EL HOMBRE EN EL MUNDO Los desequilibrios que fatigan al mundo, hunden sus raíces y limitaciones en el corazón humano, sintiendo a la vez deseos y llamadas a una vida superior, la soledad muchas veces existe a nuestro alrededor, pese a que sepamos que nunca estamos solos porque tenemos muchos espíritus a nuestro alrededor, la soledad existe en aquellos corazones que se encierran en sí mismos, dominados por la tristeza y el descontento con la vida que se desarrolla a su alrededor. El Evangelio es un libro que podría orientar a esos corazones nostálgicos y depresivos que siempre elijen estar presos en el mundo donde la libertad nos ha sido concedida por Dios, en nuestro libre albedrio para no culpar a nadie de nuestras acciones. La vida es muy corta y no podemos darnos el lujo de rechazar los momentos que nos permiten disfrutarla. Si no tenemos ninguna ocupación, hemos de buscarla, entretenernos en alguna cosa, la vida es bella, y todos podemos pintarla de color. El mundo es, efectivamente, un horizonte de posibilidades infinitas, el hombre admite que este mundo tiene o debería tener un sentido, pero una y otra vez se ve frustrado en sus esfuerzos de realizarlo.

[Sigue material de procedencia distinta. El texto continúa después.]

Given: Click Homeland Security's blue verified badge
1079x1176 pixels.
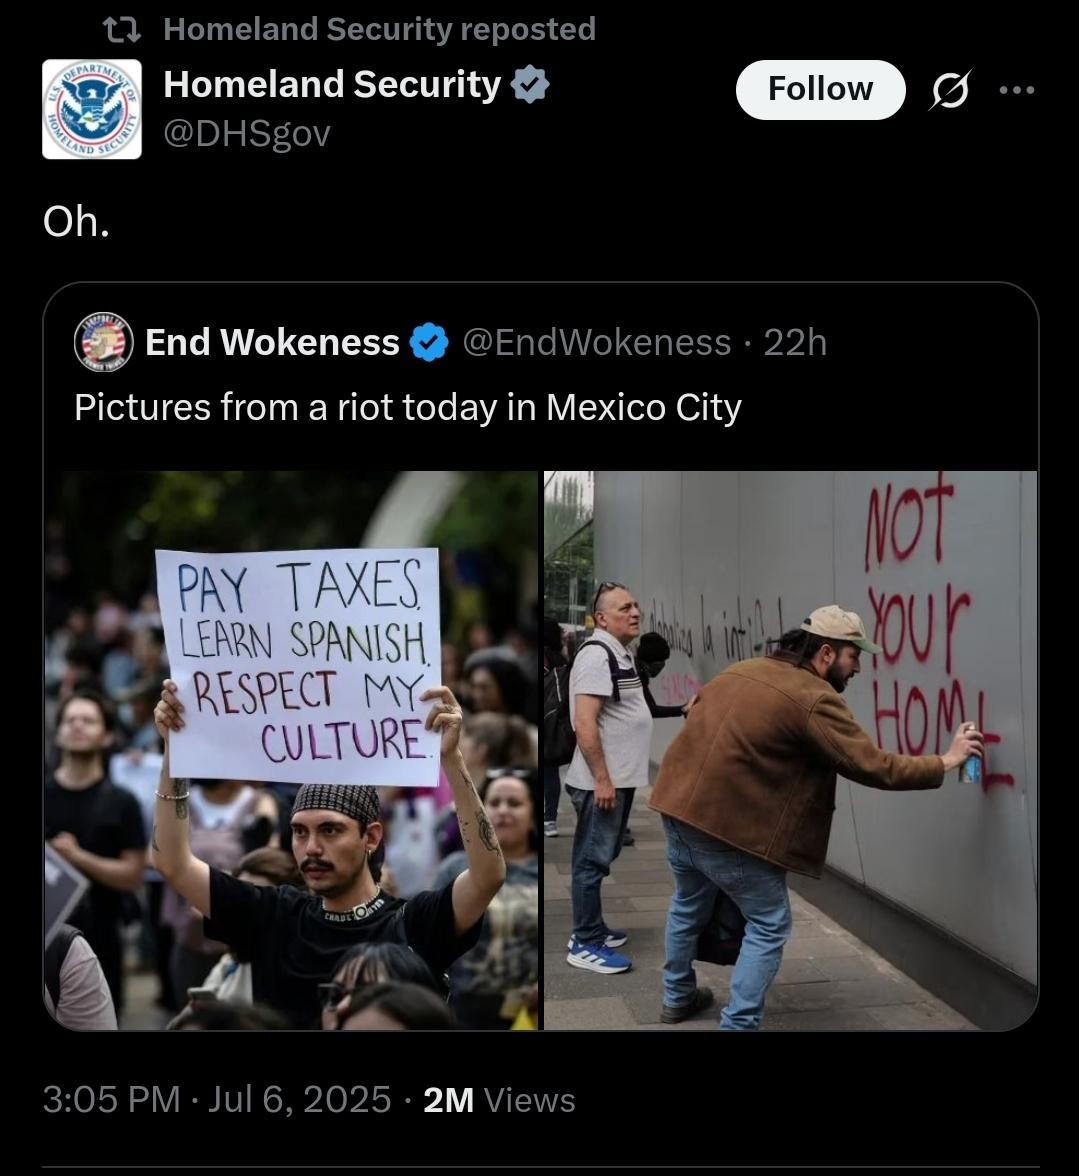Looking at the screenshot, I should pos(530,84).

El mundo «se cierra» sobre el hombre cuando éste se ve obligado a cerrarse sobre sí mismo. Es el hombre quien presta sentido a la existencia y al mundo, pero debe poder hacerlo. Se trata ahora de investigar dónde se encuentra todavía esa posibilidad; si nuestro mundo puede quedar abierto a un universo de significaciones y valores; si puede convertirse en «vocación» para el hombre, es decir, en llamada dirigida a su responsabilidad. Esa posibilidad se encuentra en el hombre mismo, en su capacidad -que ha de ser renovada, una vez más- de creer y dar confianza, de amar y de crear. De la fe y del amor procede todo sentido. El evangelio nos dice: Un sentimiento de piedad debe siempre animar el corazón de aquellos que se reúnen bajo el amparo del Señor e imploran la asistencia de buenos espíritus. Purificad, pues, vuestros corazones: no permitáis que tome raíces en él ningún pensamiento mundano o fútil; elevad vuestro espíritu hacia aquellos a quienes llamáis, a fin de que, encontrando en vosotros las disposiciones necesarias, puedan esparcir con profusión la semilla que debe germinar en vuestros corazones, y producir en ellos frutos de caridad y de justicia. Sin embargo, no creáis que excitándoos sin cesar a la oración y a la evolución mental, os induzcamos a vivir místicamente, colocándoos fuera de las leyes de la sociedad en donde estáis condenados a vivir. No; vivid con los hombres de vuestra época como deben vivir las personas, y sacrificaos a las necesidades aun a las frivolidades del día; pero sacrificaos con un sentimiento de pureza que pueda santificarías. Estáis llamados a estar en contacto con genios de naturaleza diferente, con caracteres opuestos; no choquéis con ninguno de aquellos con quienes os encontraréis. Sed alegres, sed felices, pero con la alegría que da una buena conciencia y con la felicidad del heredero del cielo que cuenta los días que le aproximan a su herencia. La austeridad de conducta y de corazón no consiste en revestirse de un aspecto severo, ni rechazar los placeres que vuestras condiciones humanas permiten; basta dedicar todos los actos de vuestra existencia al Criador que os ha dado esta vida, basta que cuando empecéis o acabéis una obra, dirijáis vuestro pensamiento al Criador y pidáis, por un impulso del
alma, ya sea su protección para salir bien, ya sea su bendición por la obra concluida. No hagáis nada nunca sin remontaros al origen de todas las cosas; no hagáis jamás nada sin que la memoria de Dios venga a purificar y santificar vuestros actos. La perfección es completa, como ha dicho Cristo, con la práctica de la caridad absoluta; pero los deberes de la caridad se extienden a todas las posiciones sociales, desde el más pequeño hasta el más grande. El hombre que viviese solo, no tendría con quién ejercer la caridad; únicamente en el contacto de sus semejantes y en las luchas más penosas, encuentra esta ocasión. El que se aísla, pues, se priva voluntariamente del más poderoso medio de perfección; no teniendo en quién pensar, su vida es la del egoísta. (Cap. V, núm. 26). No os imaginéis, pues, que para vivir en comunicación constante con nosotros, para vivir a la vista del Señor, sea preciso revestir el silicio y cubrirse de ceniza; no, no, lo repito; sed felices según las felicidades de la humanidad, pero que en vuestra felicidad no entre nunca, ni un pensamiento, ni un acto que pueda ofenderle o hacer bajar la frente de los que os aman y dirigen. Dios es amor y bendice a los que aman santamente. (Un Espíritu protector. Bordeaux, 1863).